Unser Hauptpunkt in dem vorliegenden Gegenstande war jedoch zu zeigen, daß die siebenfältige Lehre, oder Einteilung der Konstitution des Menschen eine sehr alte war, und nicht von uns erfunden wurde. Dies ist mit Erfolg geschehen, denn wir werden darin bewußt und unbewußt, von einer Anzahl alter, mittelalterlicher, und moderner Schriftsteller unterstützt. Was die ersteren sagten, war gut gesagt; was die letzteren wiederholten, ist gewöhnlich verzerrt gewesen. Ein Beispiel: Man lese die Pythagoräischen Fragmente, und studiere den siebenfältigen Menschen, wie er von dem Ehrw. G. Oliver, dem gelehrten Freimaurer, in seinem Pythagorean Triangle gegeben ist, welcher wie folgt spricht:

Die theosophische Philosophie . . . zählte sieben Eigenschaften (oder Prinzipien) im Menschen auf - nämlich:

(1) Der göttliche goldene Mensch.
(2) Der innere heilige Körper von Feuer und Licht, wie reines Silber.
(3) Der elementale Mensch.
(4) Der merkurielle . . . paradiesische Mensch.
(5) Der martialische seelenartige Mensch.
(6) Der venerische, aufsteigend zu dem nach auswärts gerichteten Verlangen.
(7) Der solare Mensch, (ein Zeuge und) ein Beschauer der Wunder Gottes (des Weltalls).
Sie hatten auch sieben Quellgeister oder Naturkräfte. [157]

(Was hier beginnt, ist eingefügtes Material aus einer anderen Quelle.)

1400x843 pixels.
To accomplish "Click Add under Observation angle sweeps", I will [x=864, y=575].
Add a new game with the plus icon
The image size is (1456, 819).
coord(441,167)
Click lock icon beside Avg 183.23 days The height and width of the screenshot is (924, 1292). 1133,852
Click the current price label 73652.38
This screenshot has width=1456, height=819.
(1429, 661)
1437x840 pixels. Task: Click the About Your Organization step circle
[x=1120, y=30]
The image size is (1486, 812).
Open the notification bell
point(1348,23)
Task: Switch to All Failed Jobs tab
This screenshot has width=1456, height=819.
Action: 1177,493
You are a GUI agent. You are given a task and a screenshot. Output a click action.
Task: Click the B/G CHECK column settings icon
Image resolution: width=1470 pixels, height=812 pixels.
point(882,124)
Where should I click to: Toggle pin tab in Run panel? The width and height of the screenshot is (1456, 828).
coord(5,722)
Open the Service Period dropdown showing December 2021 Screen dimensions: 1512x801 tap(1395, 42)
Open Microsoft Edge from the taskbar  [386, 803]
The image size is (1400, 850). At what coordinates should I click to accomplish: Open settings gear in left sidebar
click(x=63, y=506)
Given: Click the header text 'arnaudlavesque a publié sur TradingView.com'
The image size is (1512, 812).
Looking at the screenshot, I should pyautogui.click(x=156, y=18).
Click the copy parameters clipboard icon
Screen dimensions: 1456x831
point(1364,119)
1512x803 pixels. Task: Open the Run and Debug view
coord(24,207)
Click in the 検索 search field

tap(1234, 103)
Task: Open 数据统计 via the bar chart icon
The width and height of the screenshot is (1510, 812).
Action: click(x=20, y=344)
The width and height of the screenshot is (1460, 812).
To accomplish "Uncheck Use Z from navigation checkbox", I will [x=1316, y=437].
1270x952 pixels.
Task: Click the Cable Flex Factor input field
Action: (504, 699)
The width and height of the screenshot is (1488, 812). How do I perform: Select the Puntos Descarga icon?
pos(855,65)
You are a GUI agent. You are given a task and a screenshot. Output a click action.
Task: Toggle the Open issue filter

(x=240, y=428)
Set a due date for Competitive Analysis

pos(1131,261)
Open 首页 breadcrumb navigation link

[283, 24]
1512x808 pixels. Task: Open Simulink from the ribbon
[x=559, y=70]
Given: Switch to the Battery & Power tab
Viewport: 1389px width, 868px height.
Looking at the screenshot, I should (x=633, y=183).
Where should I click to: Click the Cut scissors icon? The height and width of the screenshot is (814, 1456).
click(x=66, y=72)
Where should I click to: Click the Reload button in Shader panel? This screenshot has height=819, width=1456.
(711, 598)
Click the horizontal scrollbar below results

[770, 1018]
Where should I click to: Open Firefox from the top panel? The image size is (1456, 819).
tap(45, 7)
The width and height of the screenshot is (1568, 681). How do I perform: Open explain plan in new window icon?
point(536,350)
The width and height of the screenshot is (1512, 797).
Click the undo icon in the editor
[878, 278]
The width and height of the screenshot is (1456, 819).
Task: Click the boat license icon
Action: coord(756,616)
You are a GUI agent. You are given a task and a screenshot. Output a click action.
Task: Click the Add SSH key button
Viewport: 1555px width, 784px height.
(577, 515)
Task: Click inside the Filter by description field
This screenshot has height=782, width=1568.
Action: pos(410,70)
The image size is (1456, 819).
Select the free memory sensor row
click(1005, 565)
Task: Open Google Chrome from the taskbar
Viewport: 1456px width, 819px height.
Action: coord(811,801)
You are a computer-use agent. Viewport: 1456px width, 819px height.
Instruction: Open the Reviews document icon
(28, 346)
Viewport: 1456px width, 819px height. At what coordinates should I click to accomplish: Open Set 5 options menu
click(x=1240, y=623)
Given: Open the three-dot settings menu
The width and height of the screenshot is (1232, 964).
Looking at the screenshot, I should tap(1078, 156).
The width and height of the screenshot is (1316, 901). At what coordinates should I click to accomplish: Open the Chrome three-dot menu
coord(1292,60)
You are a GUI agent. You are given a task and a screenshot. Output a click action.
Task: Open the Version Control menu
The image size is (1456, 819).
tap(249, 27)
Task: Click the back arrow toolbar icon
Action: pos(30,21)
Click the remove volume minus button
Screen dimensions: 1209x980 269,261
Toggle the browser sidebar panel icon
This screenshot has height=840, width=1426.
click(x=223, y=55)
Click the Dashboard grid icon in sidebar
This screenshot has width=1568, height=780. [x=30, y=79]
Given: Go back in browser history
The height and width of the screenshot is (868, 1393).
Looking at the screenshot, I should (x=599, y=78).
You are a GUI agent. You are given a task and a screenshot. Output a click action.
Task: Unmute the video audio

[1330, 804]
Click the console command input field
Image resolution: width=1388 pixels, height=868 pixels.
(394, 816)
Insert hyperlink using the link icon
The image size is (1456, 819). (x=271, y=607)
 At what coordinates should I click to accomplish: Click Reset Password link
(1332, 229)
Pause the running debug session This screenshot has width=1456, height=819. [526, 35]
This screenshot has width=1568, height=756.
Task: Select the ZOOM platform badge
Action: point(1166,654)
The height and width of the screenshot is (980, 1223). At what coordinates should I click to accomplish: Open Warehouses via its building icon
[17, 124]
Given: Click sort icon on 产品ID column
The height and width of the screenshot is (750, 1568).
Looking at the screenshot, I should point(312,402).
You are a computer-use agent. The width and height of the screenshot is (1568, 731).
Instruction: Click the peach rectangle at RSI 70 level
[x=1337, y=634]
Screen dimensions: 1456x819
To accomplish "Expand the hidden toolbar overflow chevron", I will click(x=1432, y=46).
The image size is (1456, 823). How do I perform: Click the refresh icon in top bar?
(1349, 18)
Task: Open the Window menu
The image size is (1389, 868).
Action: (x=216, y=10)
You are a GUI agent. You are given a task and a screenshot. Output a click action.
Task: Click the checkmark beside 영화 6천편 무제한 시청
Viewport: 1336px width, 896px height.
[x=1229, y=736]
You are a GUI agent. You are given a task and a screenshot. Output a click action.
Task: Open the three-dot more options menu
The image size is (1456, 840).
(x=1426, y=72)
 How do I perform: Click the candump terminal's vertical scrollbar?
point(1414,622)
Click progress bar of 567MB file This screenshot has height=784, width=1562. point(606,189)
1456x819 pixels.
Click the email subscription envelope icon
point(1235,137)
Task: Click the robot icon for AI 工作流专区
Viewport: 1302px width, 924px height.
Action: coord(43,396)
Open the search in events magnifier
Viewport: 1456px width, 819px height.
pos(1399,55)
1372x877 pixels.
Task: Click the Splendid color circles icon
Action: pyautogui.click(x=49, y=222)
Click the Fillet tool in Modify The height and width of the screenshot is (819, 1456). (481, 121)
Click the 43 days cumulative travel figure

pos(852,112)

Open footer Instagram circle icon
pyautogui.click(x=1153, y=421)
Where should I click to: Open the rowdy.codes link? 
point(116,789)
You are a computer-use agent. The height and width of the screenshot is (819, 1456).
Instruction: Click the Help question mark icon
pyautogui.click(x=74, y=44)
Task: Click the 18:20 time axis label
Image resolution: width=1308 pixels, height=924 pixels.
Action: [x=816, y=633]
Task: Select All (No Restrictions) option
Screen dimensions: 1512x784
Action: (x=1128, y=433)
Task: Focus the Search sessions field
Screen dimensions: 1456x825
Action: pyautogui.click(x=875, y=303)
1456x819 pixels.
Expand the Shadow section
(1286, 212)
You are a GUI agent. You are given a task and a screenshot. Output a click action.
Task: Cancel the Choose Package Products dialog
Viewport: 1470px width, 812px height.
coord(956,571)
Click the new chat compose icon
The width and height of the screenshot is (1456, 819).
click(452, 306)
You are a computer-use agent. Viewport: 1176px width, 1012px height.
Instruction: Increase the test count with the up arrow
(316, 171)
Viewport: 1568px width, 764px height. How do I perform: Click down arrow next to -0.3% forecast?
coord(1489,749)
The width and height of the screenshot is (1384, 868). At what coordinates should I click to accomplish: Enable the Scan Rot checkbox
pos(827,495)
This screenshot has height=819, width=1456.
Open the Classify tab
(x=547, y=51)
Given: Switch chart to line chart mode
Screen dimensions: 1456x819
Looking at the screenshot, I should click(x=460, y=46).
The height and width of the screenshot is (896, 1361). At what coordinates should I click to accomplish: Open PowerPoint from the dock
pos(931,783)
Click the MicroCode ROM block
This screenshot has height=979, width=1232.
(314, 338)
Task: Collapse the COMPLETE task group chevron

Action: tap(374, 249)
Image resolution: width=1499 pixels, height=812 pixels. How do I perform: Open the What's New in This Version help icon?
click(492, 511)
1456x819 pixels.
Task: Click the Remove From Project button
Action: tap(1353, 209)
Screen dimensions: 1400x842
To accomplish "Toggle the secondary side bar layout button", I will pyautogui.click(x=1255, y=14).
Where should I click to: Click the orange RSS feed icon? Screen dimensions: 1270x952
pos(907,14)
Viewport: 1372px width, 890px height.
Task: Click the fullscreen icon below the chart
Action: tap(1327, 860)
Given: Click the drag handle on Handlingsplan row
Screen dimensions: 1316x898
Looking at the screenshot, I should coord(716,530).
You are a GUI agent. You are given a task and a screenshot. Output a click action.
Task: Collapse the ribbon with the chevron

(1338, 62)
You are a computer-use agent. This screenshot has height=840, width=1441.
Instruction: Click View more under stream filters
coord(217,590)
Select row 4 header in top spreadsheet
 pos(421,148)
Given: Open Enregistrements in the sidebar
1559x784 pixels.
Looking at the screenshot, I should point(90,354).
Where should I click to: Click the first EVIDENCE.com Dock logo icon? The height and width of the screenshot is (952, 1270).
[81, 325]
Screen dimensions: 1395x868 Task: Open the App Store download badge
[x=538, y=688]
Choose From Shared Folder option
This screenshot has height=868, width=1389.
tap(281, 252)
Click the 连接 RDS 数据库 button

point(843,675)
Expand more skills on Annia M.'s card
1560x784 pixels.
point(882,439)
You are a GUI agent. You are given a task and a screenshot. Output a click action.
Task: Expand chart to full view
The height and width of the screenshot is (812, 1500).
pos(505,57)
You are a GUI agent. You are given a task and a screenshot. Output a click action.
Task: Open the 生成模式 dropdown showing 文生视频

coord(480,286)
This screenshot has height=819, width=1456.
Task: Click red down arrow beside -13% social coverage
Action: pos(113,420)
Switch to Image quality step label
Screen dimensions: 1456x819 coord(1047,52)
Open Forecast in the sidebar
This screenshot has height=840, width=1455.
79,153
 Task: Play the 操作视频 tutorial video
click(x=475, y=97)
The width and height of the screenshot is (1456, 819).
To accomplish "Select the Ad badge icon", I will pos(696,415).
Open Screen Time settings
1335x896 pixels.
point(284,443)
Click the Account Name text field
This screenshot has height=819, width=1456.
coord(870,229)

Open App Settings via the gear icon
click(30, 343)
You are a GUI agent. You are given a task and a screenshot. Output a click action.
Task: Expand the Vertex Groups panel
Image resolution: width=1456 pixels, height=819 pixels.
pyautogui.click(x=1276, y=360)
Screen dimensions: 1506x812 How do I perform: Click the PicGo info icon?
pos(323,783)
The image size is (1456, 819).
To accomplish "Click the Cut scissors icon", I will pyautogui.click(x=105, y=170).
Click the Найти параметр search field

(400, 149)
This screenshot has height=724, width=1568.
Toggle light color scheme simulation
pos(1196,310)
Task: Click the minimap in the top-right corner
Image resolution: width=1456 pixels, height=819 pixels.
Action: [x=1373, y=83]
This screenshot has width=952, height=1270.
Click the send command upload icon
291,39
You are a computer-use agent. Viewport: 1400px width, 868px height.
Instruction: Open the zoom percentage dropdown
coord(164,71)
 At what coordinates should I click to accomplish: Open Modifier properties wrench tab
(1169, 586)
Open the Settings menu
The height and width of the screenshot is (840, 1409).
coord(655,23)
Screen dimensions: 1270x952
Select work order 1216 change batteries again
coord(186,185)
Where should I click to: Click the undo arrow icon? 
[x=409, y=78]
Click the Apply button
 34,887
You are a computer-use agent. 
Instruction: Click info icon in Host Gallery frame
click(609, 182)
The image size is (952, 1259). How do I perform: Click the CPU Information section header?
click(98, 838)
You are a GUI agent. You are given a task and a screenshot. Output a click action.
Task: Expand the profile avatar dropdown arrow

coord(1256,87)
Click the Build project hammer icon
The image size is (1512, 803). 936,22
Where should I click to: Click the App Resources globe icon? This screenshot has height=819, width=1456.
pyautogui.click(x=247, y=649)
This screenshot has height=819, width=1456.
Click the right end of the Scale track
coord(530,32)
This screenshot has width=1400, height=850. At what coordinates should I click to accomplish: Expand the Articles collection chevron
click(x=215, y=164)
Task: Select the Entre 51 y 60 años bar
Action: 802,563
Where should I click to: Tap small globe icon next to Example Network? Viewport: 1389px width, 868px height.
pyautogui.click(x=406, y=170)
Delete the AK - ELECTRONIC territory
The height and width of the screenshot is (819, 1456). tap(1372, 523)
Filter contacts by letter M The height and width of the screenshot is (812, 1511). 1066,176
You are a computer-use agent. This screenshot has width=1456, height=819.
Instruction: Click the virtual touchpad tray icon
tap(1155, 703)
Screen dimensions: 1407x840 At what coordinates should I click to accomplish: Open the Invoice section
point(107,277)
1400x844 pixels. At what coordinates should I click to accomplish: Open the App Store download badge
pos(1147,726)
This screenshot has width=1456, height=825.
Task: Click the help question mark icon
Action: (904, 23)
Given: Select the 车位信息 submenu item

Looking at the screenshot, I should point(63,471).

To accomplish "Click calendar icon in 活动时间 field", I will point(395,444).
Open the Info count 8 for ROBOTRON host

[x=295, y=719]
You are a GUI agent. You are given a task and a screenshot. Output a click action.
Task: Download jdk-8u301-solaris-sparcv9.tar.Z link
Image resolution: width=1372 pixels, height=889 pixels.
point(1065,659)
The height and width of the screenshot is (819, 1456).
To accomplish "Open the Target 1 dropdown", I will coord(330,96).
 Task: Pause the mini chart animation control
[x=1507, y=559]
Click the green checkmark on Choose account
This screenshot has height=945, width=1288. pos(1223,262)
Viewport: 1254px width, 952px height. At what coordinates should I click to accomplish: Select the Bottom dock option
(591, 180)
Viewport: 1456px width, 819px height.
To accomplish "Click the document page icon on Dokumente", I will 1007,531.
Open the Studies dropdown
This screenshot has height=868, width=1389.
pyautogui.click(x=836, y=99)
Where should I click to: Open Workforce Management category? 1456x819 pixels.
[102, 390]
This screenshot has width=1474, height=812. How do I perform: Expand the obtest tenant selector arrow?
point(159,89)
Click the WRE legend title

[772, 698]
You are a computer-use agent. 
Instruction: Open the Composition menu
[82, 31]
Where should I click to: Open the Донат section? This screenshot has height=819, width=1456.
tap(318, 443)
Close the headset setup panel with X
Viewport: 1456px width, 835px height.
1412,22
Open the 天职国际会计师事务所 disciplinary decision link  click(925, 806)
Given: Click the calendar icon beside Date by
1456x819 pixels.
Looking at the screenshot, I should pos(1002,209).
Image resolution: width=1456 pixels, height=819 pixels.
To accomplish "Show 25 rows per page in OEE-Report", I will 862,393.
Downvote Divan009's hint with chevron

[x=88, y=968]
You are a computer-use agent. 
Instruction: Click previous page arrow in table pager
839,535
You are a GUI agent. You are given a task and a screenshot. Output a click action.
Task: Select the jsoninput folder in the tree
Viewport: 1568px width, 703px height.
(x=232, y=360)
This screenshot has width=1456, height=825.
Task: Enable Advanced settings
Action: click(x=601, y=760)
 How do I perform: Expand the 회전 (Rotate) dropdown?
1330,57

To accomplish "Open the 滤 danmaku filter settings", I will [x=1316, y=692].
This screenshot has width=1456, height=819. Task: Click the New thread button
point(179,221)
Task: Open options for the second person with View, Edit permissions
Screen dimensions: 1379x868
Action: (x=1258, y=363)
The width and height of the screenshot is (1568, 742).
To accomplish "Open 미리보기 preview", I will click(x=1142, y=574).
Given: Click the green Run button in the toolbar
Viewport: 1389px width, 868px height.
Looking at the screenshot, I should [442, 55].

Man vergleiche diesen verwirrten Bericht und Einteilung westlicher theosophischer Philosophie mit den jüngsten theosophischen Erklärungen seitens der Östlichen Schule der Theosophie, und entscheide dann, was richtiger ist. Fürwahr:

Die Weisheit bauete ihr Haus,
Und hieb sieben Säulen. [158]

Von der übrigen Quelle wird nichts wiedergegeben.